The Mind Trust
- Formation: 2006
- Founders: Bart Peterson David Harris
- Headquarters: Indianapolis, Indiana
- Website: https://www.themindtrust.org/

= The Mind Trust =

Non-profit organisation in the USA

The Mind Trust is an American nonprofit organization based in Indianapolis, United States focused on the education sector. Founded in 2006, its mission is to "dramatically improve public education for underserved students by empowering education entrepreneurs to develop or expand transformative education initiatives."

==History==
The Mind Trust was founded in 2006 by Bart Peterson, the former mayor of Indianapolis, and David Harris, former charter schools director for Indianapolis. The organization was founded as an outgrowth of Peterson's charter schools initiative. In 2001, the Mayor of Indianapolis became the nation's only mayor with the authority to charter schools. In July 2006, the initiative won Harvard University's Innovations in American Government Award.

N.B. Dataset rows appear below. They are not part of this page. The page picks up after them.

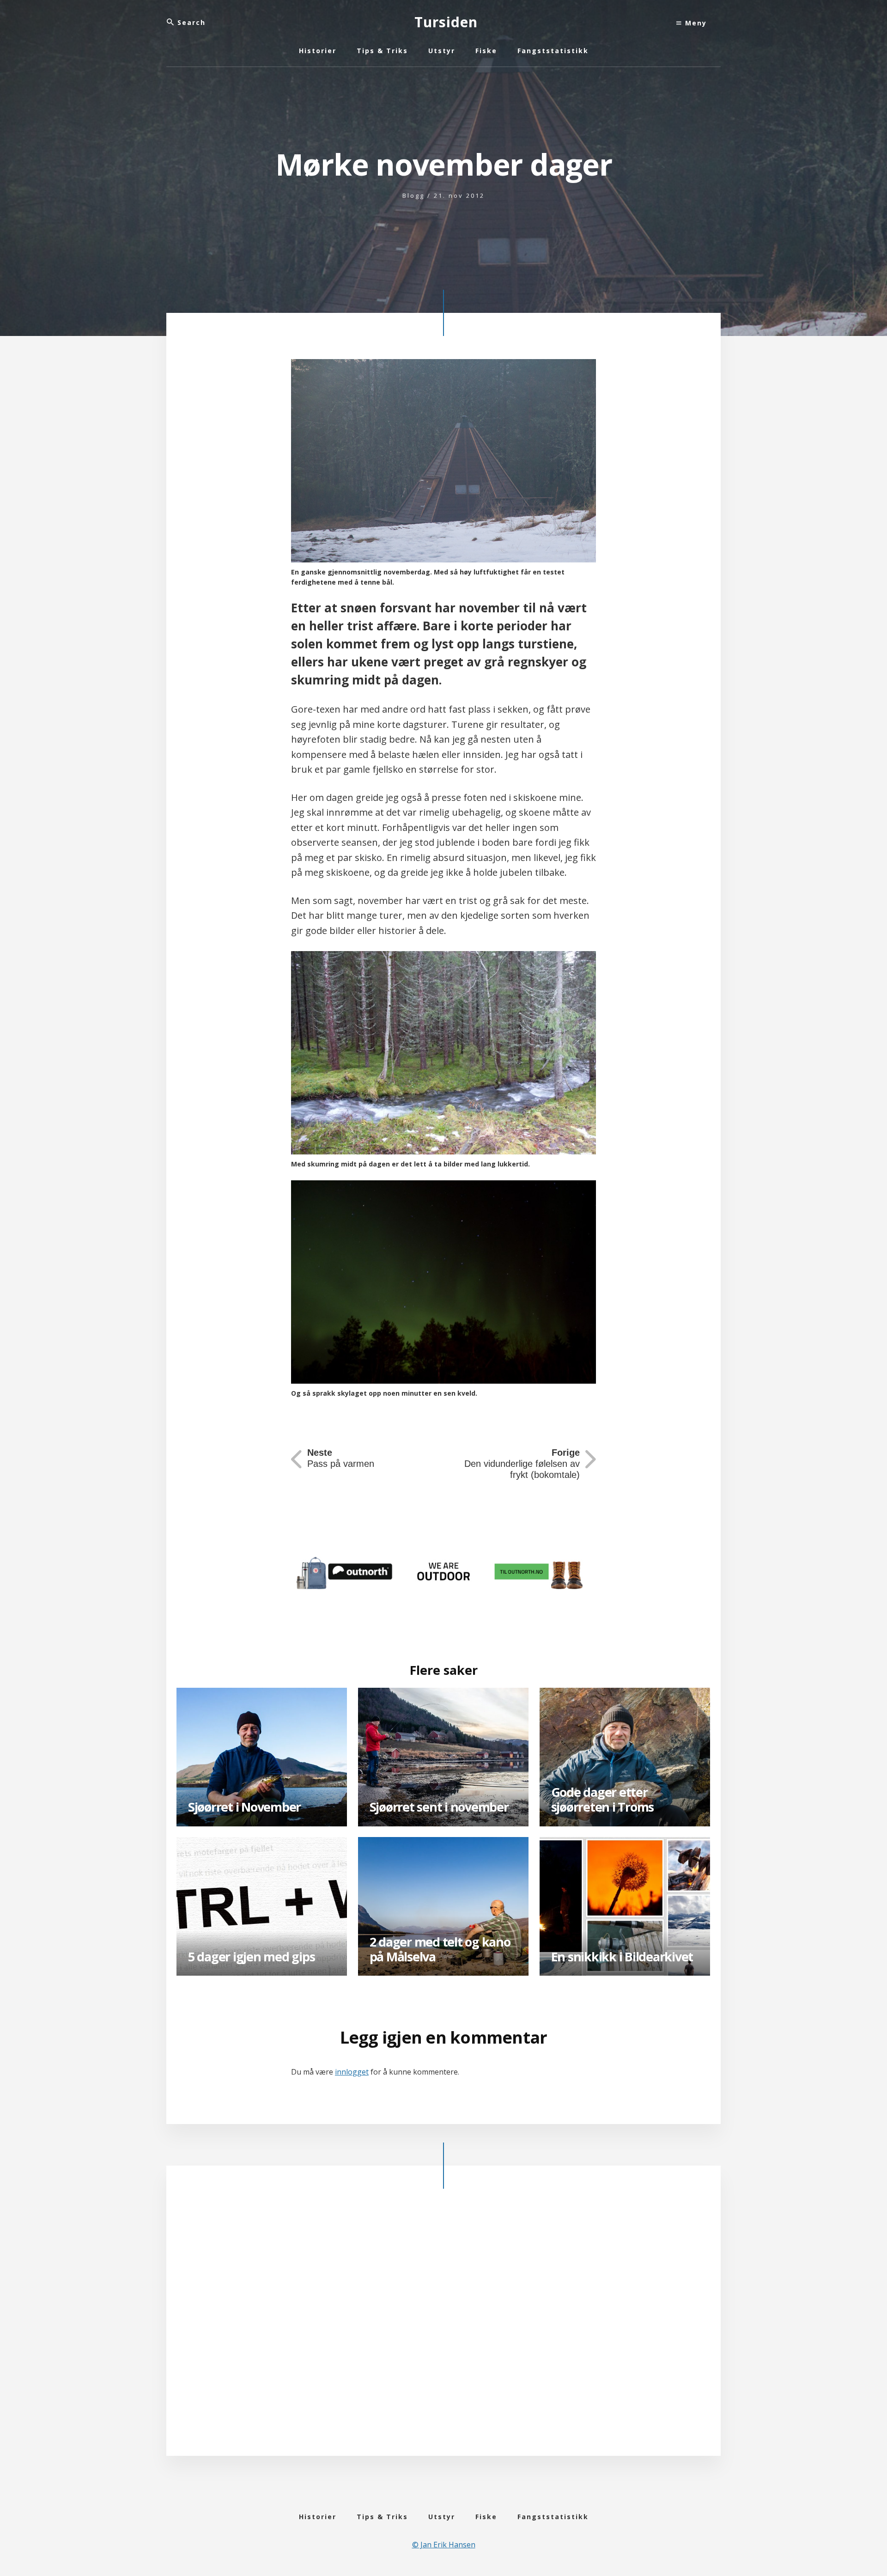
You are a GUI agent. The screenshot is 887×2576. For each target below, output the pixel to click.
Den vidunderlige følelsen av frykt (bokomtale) (522, 1463)
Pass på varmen (340, 1458)
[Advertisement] (443, 2329)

The summer 2007 issue of Education Next, a publication of the Hoover Institution described The Mind Trust's formation in an article by David Skinner:

In January, David Harris left the mayor's office to work on another side of the charter school problem: 'stimulating supply,' as he puts it. If Indianapolis is going to continue being a leader in school innovation, it must, Harris reasons, become the place to develop new ideas. So he has built a nonprofit—IPS superintendent White, among others, sits on the board—to fund highly paid fellowships for education entrepreneurs. It is called [The] Mind Trust, and along with trying to find the next Michael Feinberg (a co-founder of KIPP) or the next Wendy Kopp (founder of Teach For America), Harris will be trying to draw the cream of education reform organizations to establish a presence in Indianapolis.

==Programs==
To achieve its mission, The Mind Trust has three strategies: (1) the Education Entrepreneur Fellowship that serves as an incubator for transformative education ventures; (2) a Venture Fund to recruit to Indianapolis the nation's most successful entrepreneurial education initiatives; and (3) a Charter School Incubator that awards $1,000,000 in funding as well as support and training to leadership teams who intend to start networks of charter schools in Indianapolis.

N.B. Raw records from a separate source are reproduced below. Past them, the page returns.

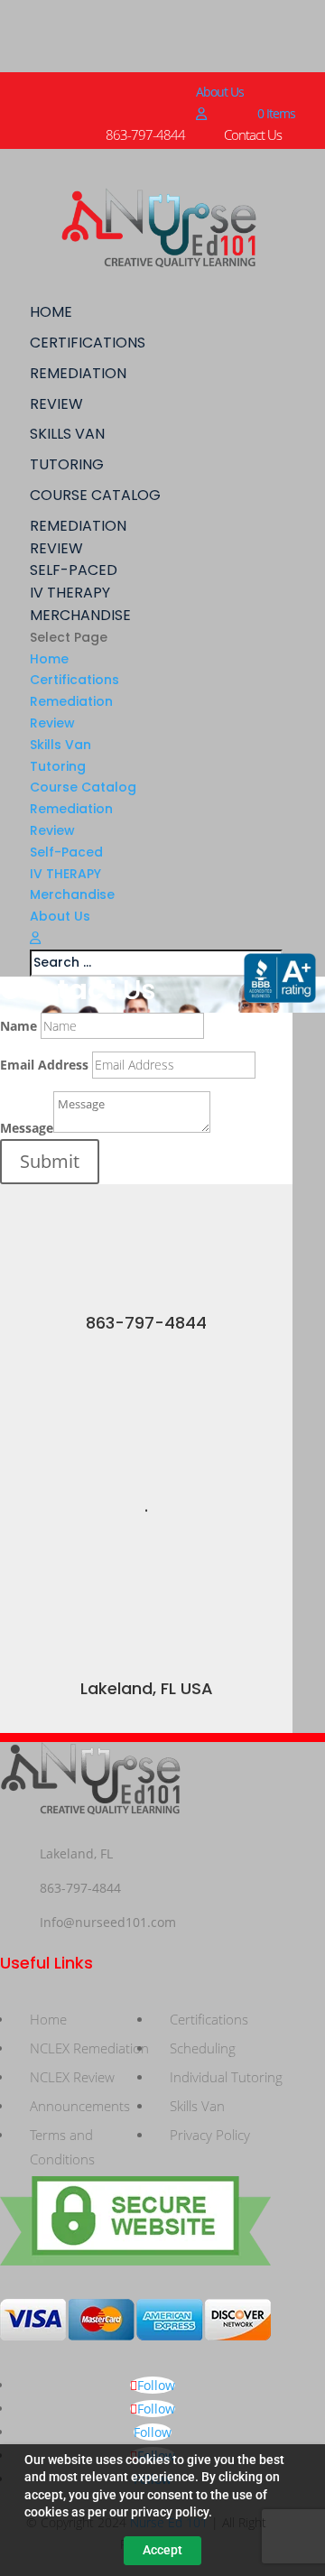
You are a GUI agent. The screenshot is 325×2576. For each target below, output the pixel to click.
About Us (220, 91)
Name (18, 1025)
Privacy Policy (210, 2135)
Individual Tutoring (226, 2077)
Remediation (78, 373)
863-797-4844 (146, 1322)
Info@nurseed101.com (108, 1922)
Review (56, 404)
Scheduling (203, 2048)
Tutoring (67, 464)
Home (51, 311)
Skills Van (67, 433)
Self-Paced (73, 570)
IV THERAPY (70, 592)
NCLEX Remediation (89, 2048)
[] (146, 1303)
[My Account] (201, 113)
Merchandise (80, 615)
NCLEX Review (72, 2077)
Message (26, 1127)
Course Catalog (95, 495)
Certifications (87, 342)
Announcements (80, 2106)
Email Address (44, 1064)
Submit (49, 1161)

The Education Entrepreneur Fellowship offers promising education entrepreneurs the opportunity to develop and launch their break-the-mold education ventures. Fellows receive two years of support ($90,000 per year in salary, full benefits, a $20,000 stipend, etc.) The Mind Trust has selected six Fellows since its inception. Fellows and their programs include Dr. Michael Bitz and Youth Music Exchange, Dr. Celine Coggins and Teach Plus, Ms. Abigail Falik and Global Citizen Year, Earl Martin Phalen and Summer Advantage USA, Stephanie Saroki de Garcia and Seton Education Partners, and Jesse Hahnel and FosterEd. John Ketzenberger, the business columnist for the Indianapolis Star, wrote about the Fellowship in a column on May 20, 2008:

Indianapolis is on the vanguard of the education reform movement. Really. A big reason is The Mind Trust, a local nonprofit, and its Education Entrepreneur Fellowship.

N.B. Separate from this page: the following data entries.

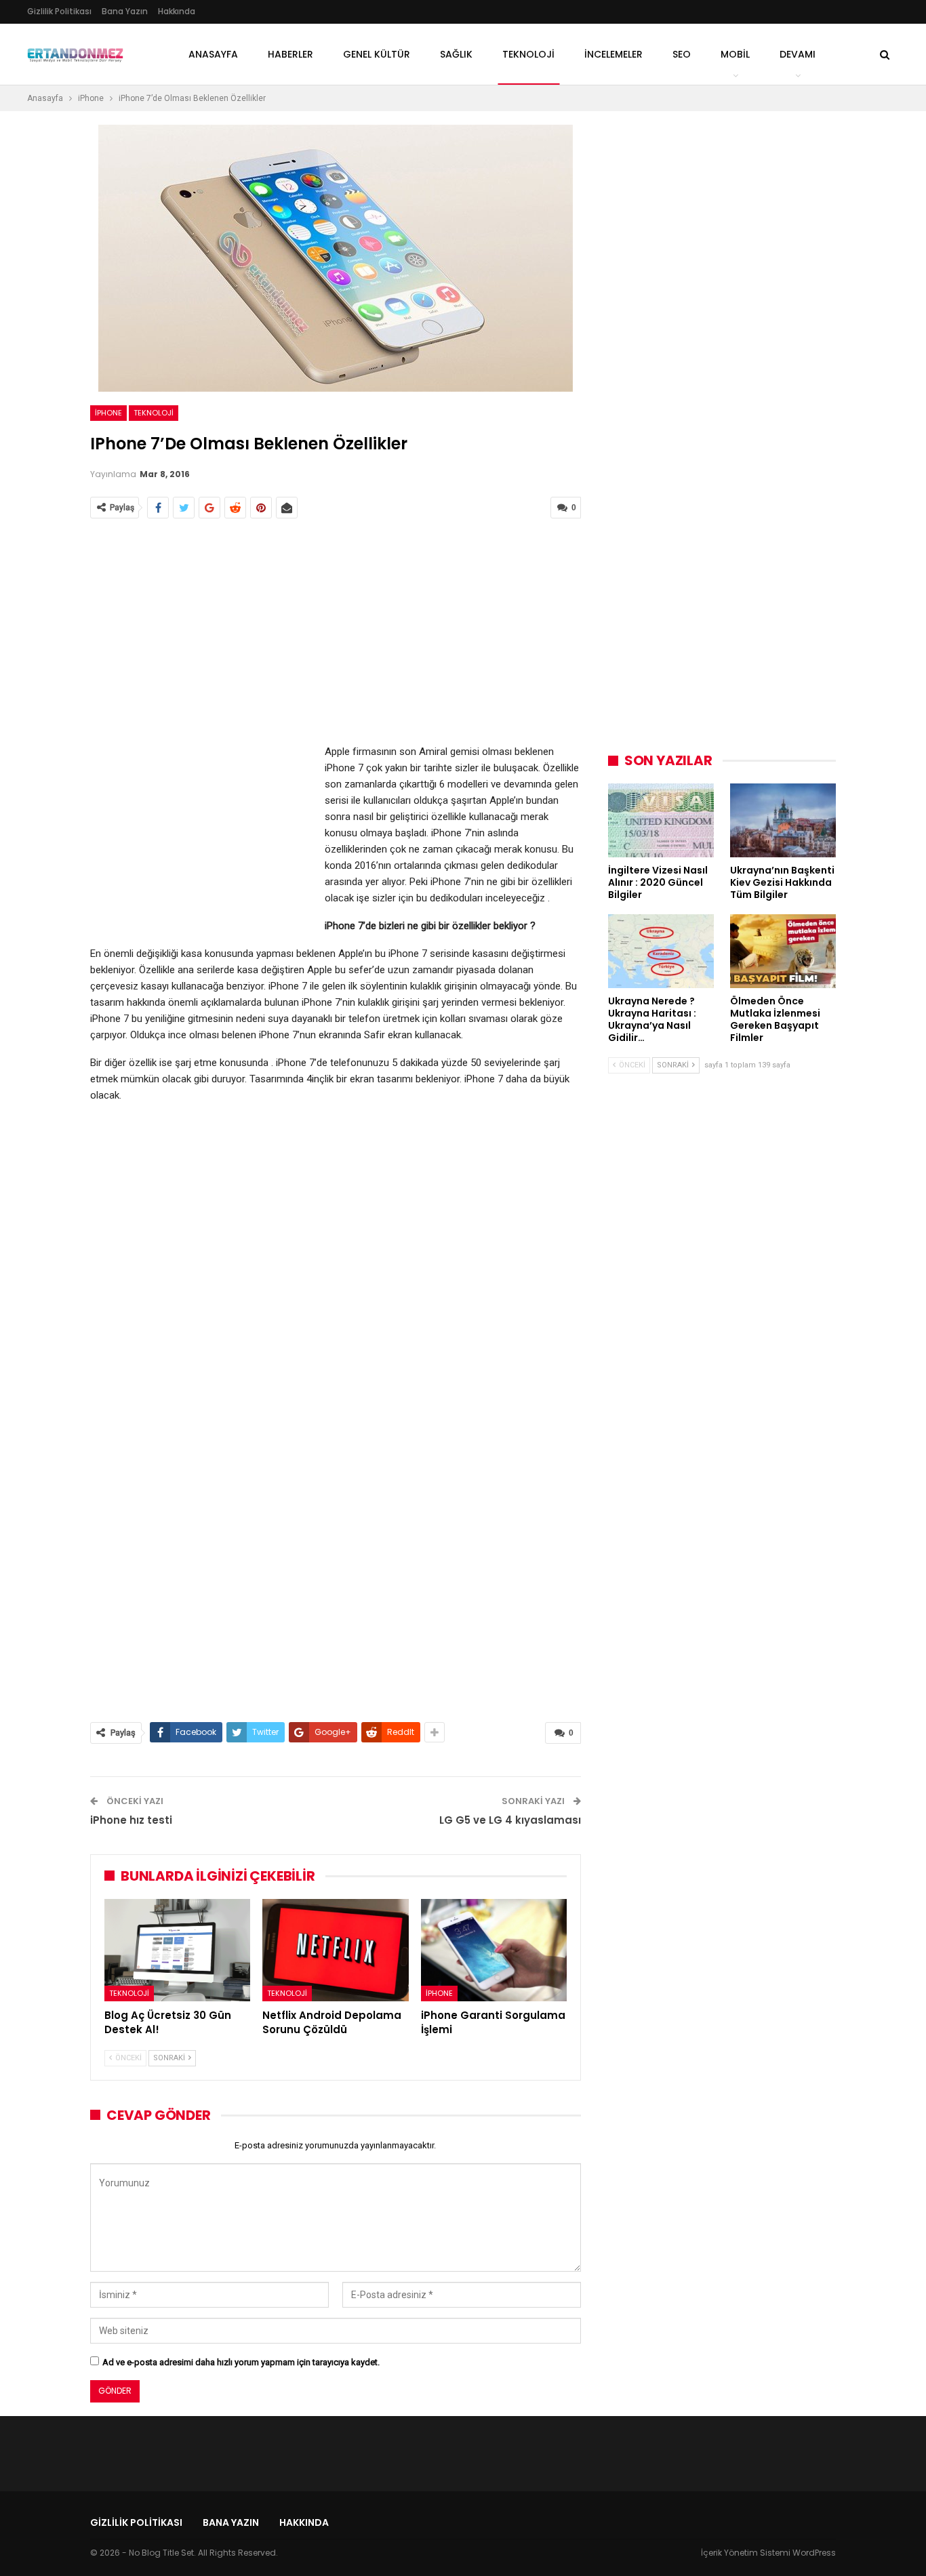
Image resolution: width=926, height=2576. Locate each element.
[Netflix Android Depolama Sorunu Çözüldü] (335, 1950)
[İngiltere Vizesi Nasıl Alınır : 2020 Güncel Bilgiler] (661, 820)
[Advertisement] (335, 632)
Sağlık (456, 54)
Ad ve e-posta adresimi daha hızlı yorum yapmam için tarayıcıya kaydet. (241, 2362)
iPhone (108, 412)
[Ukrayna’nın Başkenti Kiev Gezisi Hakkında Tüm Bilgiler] (783, 820)
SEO (681, 54)
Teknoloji (154, 412)
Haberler (290, 54)
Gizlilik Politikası (59, 11)
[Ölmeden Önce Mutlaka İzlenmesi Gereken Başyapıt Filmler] (783, 951)
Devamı (798, 54)
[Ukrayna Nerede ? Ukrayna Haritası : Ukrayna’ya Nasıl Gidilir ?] (661, 951)
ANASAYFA (213, 54)
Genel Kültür (376, 54)
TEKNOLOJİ (528, 54)
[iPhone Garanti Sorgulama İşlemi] (494, 1950)
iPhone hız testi (131, 1820)
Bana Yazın (125, 11)
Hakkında (176, 11)
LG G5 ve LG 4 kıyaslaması (510, 1820)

The Mind Trust has used the Venture Fund to bring Teach For America, The New Teacher Project, pilotED Schools, College Summit Diploma Plus, and Stand for Children to Indianapolis. The Mind Trust has invested over $5 million in the organizations they have recruited through the Venture Fund.

The Charter School Incubator is the newest initiative of The Mind Trust. In 2012 the Incubator will award three to four $1,000,000 start-up grants to leadership teams that intend to launch networks of charter schools in Indianapolis. The deadline for the first application round is February 17, 2012, and awards will be made by June 2012. The editorial staff of the Indianapolis Business Journal wrote about the Incubator in a column on October 15, 2011:

If a meaningful turnaround in public education is going to happen here, it’s going to come from the fresh ideas and innovative thinking the [Charter School Incubator] grants are trying to leverage. Getting the desired results won’t be easy, but the odds improve when groups such as The Mind Trust make their bold moves.

== Organization ==
The organization is chaired by Bart Peterson, with Davis Harris serving as a board member and vice president. The organization's chief executive is Brandon Brown.